The GOP has long given up on winning over voters by demonstrating that it knows best how to make the government work for people; as I’ve noted previously, the notion that there are even “Republican lawmakers” anymore is a quaint myth. Republicans are backing DOGE because it’s a once-in-a-lifetime chance to incapacitate the federal government once and for all and forever alter the public’s ability to demand more from their leaders. DOGE’s proponents are making a bet that even if Democrats return to power, they’ll be left with a smoking husk instead of a functional administrative state—and that they’ll lack the willpower to rebuild it.

In this way, going on the warpath against DOGE now is as much about defining the future as it is about defending the present. Some Democrats are already thinking about it in these terms. In a recent interview with Semafor’s Dave Weigel, Minnesota Governor Tim Walz said that Democrats “need to start messaging” on what they intend to do if they get control of the government “right now.” “We need to put our experts on this,” said Walz. “How will we build back next time? I think it’s an opportunity … to create the agencies the way we saw them in the first place, functioning better, without all the barnacles. So, Trump might be doing us a favor. He stripped it down, he blew the motor up. We’re going to put a new motor in it and take off. And I think that’s how we have to start thinking about it.”

Walz has just one vision of this project. Other Democrats may have different opinions of what will need to be rebuilt in a post-Trump future. But no matter what, it will take a lot of political capital, and anytime Democrats gather to fix anything, a swarm of media magpies swoops in to insensately ask, over and over again, “BUT HOW WILL YOU PAY FOR IT? BUT HOW WILL YOU PAY FOR IT?” There is an array of forces standing ready to thwart Democrats’ efforts to build a better world—and as the recent failures of Senate Democrats in the budget battle showed, sometimes they are their own worst enemy.

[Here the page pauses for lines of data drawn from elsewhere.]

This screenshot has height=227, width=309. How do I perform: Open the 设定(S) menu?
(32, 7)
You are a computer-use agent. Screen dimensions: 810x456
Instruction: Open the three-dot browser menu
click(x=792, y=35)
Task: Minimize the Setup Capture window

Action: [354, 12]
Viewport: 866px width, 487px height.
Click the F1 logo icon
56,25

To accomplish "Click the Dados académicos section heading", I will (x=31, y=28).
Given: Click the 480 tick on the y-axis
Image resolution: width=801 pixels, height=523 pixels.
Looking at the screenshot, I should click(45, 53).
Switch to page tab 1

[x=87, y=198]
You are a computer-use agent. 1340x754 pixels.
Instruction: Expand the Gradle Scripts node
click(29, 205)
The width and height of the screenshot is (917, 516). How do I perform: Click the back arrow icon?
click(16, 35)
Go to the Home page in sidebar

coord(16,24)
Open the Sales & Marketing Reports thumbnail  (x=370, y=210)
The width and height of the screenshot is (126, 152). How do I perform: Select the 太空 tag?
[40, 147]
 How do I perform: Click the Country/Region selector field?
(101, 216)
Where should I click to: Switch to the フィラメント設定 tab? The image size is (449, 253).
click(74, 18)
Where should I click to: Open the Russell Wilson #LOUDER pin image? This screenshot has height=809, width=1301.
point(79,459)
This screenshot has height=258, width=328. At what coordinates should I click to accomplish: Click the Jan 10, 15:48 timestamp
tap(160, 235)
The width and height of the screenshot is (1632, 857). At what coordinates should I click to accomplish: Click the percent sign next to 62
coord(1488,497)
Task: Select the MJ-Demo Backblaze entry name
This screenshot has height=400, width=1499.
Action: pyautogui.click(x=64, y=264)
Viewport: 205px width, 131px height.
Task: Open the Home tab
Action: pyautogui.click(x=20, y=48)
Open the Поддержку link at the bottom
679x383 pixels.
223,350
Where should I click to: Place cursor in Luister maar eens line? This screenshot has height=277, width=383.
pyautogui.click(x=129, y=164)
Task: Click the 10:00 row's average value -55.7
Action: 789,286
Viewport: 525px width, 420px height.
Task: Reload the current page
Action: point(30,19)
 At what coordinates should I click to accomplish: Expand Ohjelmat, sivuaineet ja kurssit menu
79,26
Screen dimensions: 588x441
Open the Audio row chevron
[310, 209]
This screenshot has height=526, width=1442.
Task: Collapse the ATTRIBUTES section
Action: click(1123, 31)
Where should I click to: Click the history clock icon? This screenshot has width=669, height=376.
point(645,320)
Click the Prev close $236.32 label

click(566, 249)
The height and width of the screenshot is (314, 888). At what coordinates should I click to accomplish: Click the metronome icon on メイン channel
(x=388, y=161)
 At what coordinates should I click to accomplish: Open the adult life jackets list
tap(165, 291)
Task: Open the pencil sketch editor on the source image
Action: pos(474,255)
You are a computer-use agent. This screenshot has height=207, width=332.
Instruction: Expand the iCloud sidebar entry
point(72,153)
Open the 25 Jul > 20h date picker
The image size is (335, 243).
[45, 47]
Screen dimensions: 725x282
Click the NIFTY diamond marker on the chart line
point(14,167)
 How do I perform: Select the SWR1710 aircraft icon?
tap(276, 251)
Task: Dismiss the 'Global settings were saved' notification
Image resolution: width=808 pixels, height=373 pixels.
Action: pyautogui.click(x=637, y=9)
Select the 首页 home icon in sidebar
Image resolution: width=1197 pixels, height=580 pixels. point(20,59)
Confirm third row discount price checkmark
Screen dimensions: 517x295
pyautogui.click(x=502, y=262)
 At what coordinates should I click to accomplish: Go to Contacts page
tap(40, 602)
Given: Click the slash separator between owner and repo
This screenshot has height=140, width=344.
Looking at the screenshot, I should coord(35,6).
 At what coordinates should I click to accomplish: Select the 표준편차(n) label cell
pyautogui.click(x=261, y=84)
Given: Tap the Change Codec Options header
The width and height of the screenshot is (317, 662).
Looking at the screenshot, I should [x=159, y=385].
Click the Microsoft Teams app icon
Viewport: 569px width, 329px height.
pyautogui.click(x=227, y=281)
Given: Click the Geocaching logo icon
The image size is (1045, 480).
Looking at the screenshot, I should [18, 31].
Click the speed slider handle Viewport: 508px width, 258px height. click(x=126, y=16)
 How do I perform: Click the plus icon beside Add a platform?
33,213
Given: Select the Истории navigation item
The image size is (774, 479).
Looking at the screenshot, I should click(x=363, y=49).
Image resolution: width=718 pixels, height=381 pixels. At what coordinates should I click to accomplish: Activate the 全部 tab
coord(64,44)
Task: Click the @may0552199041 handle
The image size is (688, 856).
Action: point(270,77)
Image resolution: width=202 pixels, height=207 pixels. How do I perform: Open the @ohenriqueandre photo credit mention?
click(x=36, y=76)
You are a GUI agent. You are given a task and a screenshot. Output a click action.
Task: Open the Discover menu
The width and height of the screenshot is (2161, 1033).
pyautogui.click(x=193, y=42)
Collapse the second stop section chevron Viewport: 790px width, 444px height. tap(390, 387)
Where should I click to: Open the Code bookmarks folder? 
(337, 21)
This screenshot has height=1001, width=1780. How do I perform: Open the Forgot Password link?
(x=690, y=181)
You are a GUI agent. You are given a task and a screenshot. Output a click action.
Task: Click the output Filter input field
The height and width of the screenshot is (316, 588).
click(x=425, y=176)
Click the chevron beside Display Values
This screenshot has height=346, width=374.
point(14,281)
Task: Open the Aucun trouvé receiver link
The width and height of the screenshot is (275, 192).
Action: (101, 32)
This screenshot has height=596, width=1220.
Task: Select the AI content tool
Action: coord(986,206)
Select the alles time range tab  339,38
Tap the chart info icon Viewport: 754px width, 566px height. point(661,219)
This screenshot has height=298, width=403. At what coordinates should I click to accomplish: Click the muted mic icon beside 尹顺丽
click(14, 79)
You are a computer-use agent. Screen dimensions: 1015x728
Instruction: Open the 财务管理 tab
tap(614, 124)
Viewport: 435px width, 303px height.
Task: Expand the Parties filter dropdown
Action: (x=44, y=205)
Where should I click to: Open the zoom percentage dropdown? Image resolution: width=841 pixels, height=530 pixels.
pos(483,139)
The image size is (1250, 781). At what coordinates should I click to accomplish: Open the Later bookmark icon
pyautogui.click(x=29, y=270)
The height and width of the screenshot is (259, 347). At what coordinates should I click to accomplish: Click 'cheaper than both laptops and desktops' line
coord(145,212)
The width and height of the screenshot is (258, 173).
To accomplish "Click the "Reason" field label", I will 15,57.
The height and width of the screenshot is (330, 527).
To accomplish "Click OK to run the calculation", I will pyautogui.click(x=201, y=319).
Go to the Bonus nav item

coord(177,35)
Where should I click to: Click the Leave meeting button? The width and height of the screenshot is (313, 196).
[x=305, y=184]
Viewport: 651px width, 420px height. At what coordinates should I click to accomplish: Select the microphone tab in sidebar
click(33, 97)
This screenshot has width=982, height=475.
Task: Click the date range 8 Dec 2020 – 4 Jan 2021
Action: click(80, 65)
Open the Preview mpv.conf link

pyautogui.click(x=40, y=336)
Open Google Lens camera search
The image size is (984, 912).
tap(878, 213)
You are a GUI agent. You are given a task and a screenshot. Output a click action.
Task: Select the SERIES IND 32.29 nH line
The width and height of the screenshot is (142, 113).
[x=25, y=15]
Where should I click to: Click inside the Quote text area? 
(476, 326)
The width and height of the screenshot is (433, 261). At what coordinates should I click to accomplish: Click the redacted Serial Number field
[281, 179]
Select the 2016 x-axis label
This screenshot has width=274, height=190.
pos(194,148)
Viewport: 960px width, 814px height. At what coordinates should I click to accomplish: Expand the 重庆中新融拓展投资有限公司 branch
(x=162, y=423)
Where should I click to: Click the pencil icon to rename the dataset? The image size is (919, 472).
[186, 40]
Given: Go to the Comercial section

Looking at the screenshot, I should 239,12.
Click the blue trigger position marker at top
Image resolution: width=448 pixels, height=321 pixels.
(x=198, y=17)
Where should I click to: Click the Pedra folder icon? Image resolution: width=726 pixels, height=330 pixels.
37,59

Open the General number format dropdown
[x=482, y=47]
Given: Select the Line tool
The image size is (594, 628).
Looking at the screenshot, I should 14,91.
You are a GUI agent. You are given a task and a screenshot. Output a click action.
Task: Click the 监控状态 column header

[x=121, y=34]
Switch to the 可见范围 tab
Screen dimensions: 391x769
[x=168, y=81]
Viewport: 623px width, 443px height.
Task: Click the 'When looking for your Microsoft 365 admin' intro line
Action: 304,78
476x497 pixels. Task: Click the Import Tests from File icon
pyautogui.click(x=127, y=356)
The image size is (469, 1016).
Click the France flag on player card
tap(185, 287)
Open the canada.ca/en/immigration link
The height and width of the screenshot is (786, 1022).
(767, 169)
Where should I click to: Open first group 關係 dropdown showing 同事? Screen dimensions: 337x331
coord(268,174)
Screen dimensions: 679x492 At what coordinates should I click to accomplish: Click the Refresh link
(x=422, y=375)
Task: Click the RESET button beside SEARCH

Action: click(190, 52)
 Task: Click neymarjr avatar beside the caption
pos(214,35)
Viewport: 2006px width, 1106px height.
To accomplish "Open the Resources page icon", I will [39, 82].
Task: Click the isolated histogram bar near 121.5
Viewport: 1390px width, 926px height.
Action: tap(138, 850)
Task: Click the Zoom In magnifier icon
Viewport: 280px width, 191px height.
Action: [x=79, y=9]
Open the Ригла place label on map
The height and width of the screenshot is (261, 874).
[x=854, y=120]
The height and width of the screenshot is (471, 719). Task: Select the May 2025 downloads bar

The best thing elected Democrats can do right now is strike at the heart of DOGE’s predations and start building the public will for rebuilding what’s been torn down. And the best thing we on the left can do is take the full measure of the men and women who might be the party’s future leaders, making sure they have the mettle and the commitment for a complete, post-Trump restoration of the federal government. Anything less simply isn’t serious—not if you want a future of any kind of abundance.